Le discours antisémite a toujours ignoré les frontières politiques et sociales. Faut-il pour autant penser que l'homme de gauche (ou l'homme à gauche ) ait eu si peu d'intelligence et tant de préjugés, individuellement ou associé, pour qu'au moment où " les organisations ouvrières font leurs premiers pas : leur faiblesse, leur inexpérience contribuent à expliquer que de nombreux militants, socialistes et anarchistes notamment, se laissent séduire par les arguments antisémites " et qu' " en l'absence de tradition, ayant tout à inventer, les premiers penseurs socialistes vont souvent reprendre à leur compte les stéréotypes de l'époque et les intégrer à leurs analyses " ? Cette relative et discutable immaturité n'a pas empêché que " cette hostilité innove aussi sur plusieurs points " . Faut-il vraiment penser que l'homme de gauche ait eu tant de haine de l'autre pour que " durant ces années de formation, le socialisme utopique accaparé par l'analyse de la situation ouvrière se préoccupe peu de ces questions " ? Faut-il penser qu'il a été un idiot culturel pour être si " peu à même de s'interroger sur ces idéologies nouvelles que sont nationalisme, xénophobie et antisémitisme " ? Un certain nombre de penseurs allaient préparer les esprits à accepter et à intégrer l'antisémitisme - comme la xénophobie - à gauche.
Le Juif moderne, révolutionnaire et capitaliste
Après l'antijudaïsme d'orientation religieuse et athée, l'apparition du monde moderne allait engendrer l'antisémitisme en même temps que se développait le mouvement ouvrier avec son lot de prolétaires.

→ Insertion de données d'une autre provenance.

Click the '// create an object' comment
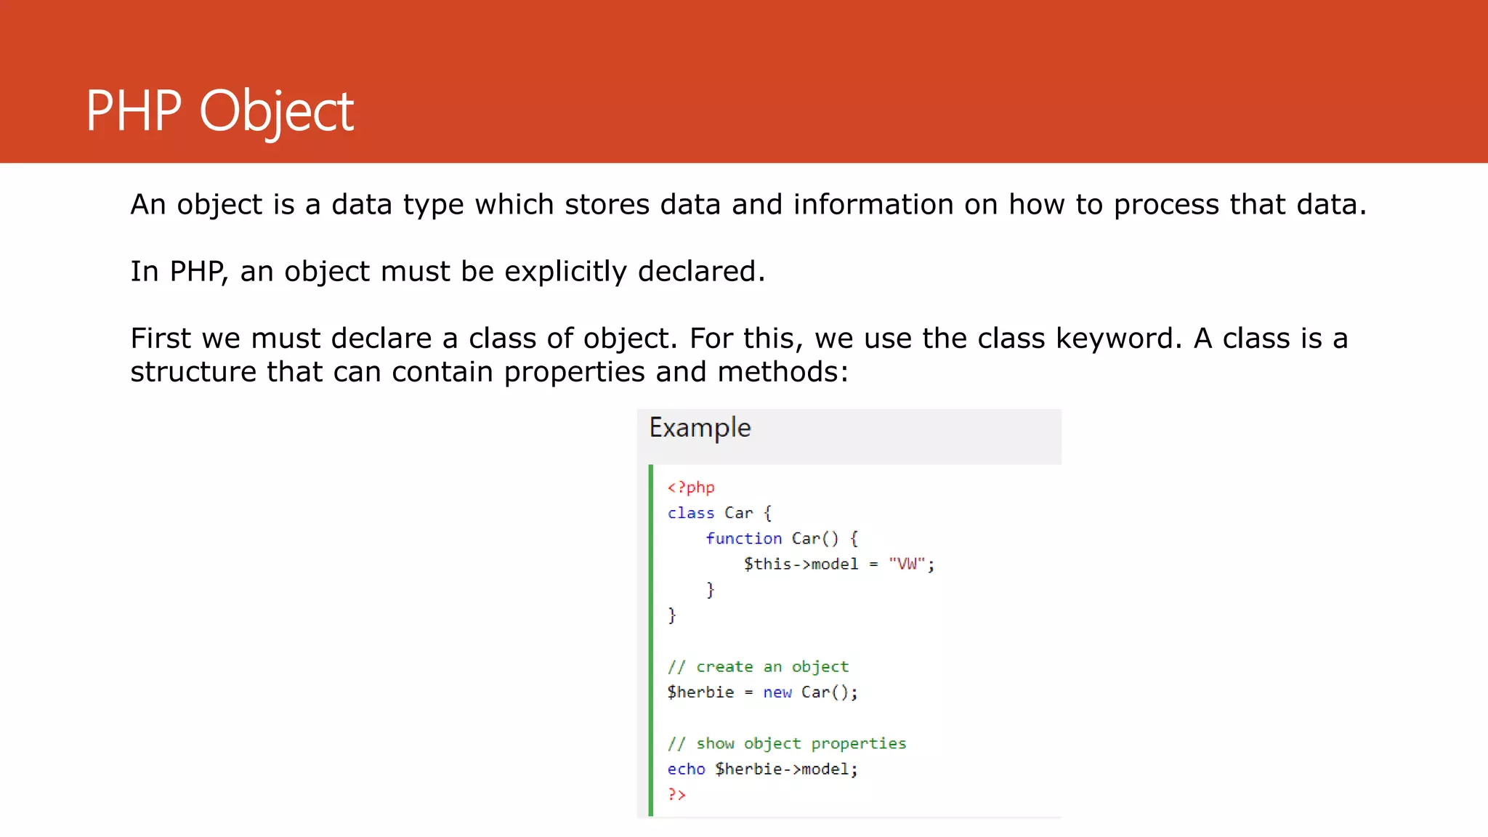 coord(758,667)
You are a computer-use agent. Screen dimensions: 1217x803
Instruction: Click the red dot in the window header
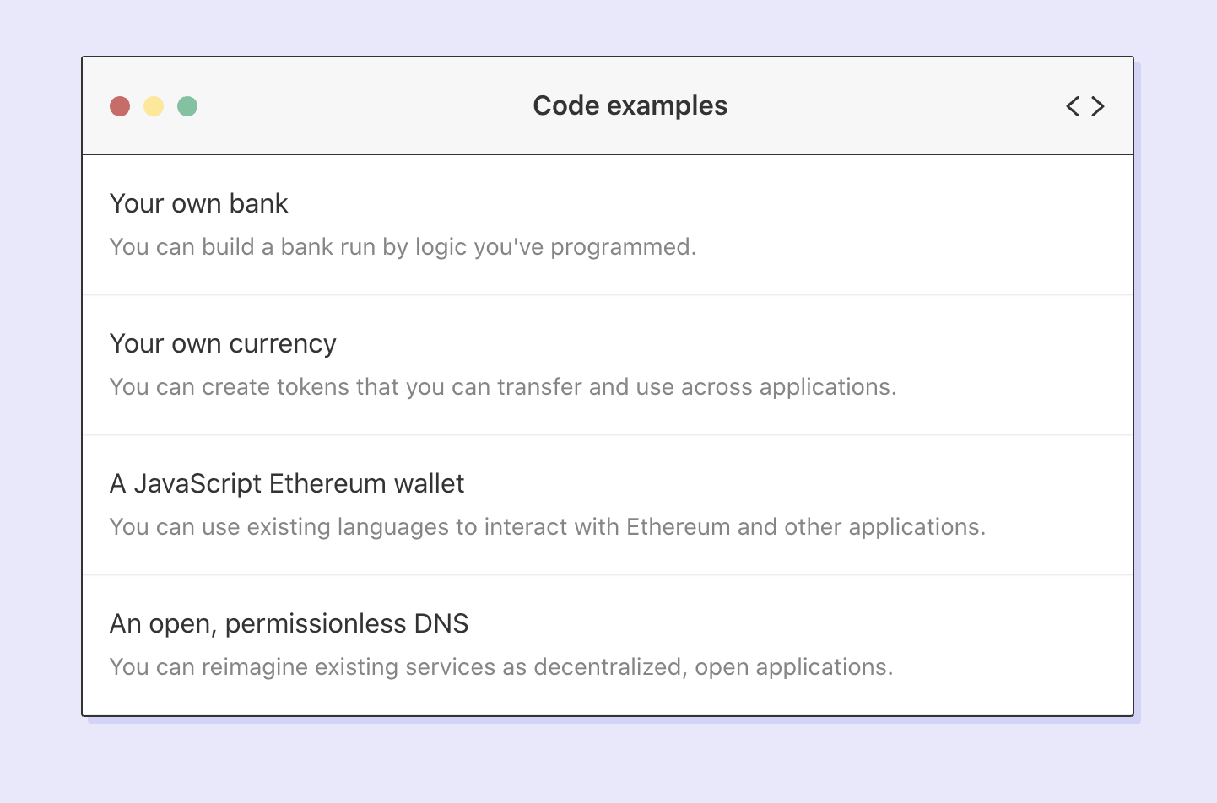pos(120,106)
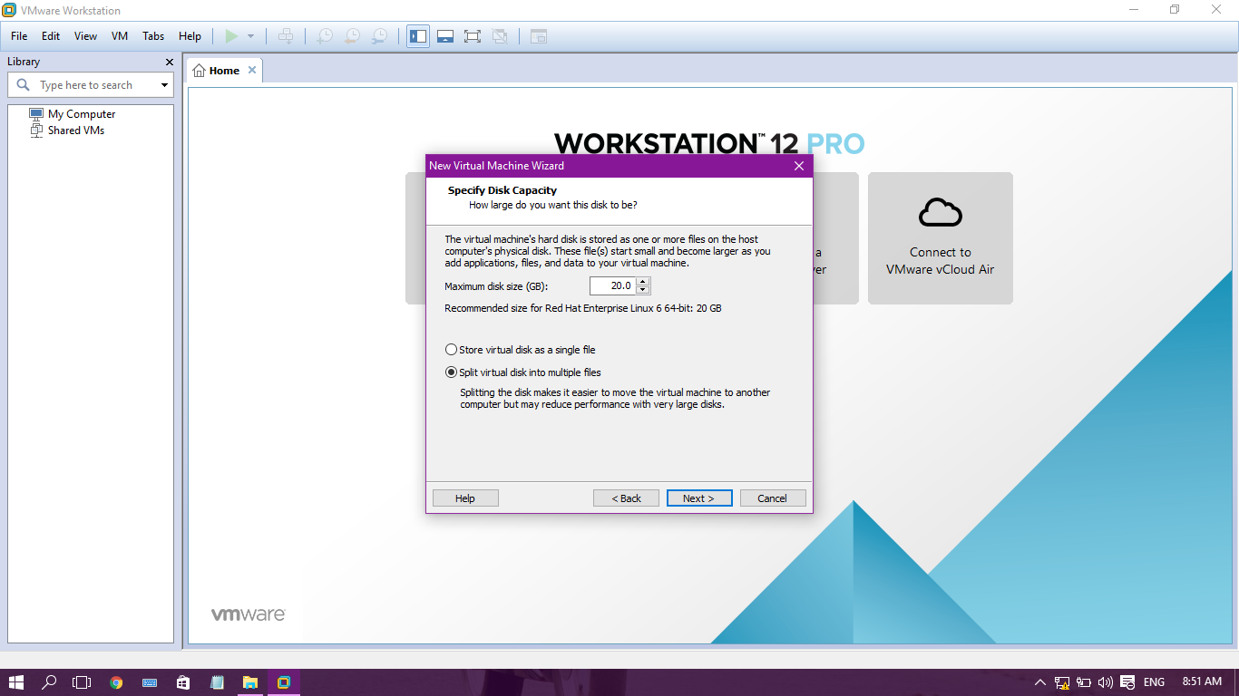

A l'image moyenâgeuse du Juif comme peuple errant " déicide ", adepte de rituels morbides, fomenteur de révolutions (dont la Révolution française), usurier et profiteur, parasite de la société, viendra s'ajouter l'étiquette de l'exploiteur de la classe ouvrière, du " gros " bourgeois capitaliste et cosmopolite, maître de l'argent et des banques, avant de devenir celui de l'économie mondiale. A ce genre de stéréotypes, Michel Dreyfus démontre que ces Juifs " ne représentent qu'une toute petite partie de la société juive ", les " banquiers juifs sont bien moins nombreux que leurs rivaux catholiques ou protestants et le rôle des Juifs dans l'industrialisation de la France est faible " . Pourtant, "l'idée selon laquelle les Juifs sont les principaux profiteurs du capitalisme industriel et bancaire sera ressassée sous de multiples formes par les antisémites, le plus souvent de droite et d'extrême droite, mais aussi par de nombreux penseurs et militants de gauche et d'extrême gauche " . Ces penseurs porteront le nom de Charles Fourrier, Pierre Leroux, Alphonse Toussenel, Auguste Blanqui, Gustave Tridon, Auguste Chirac, Pierre-Joseph Proudhon, etc.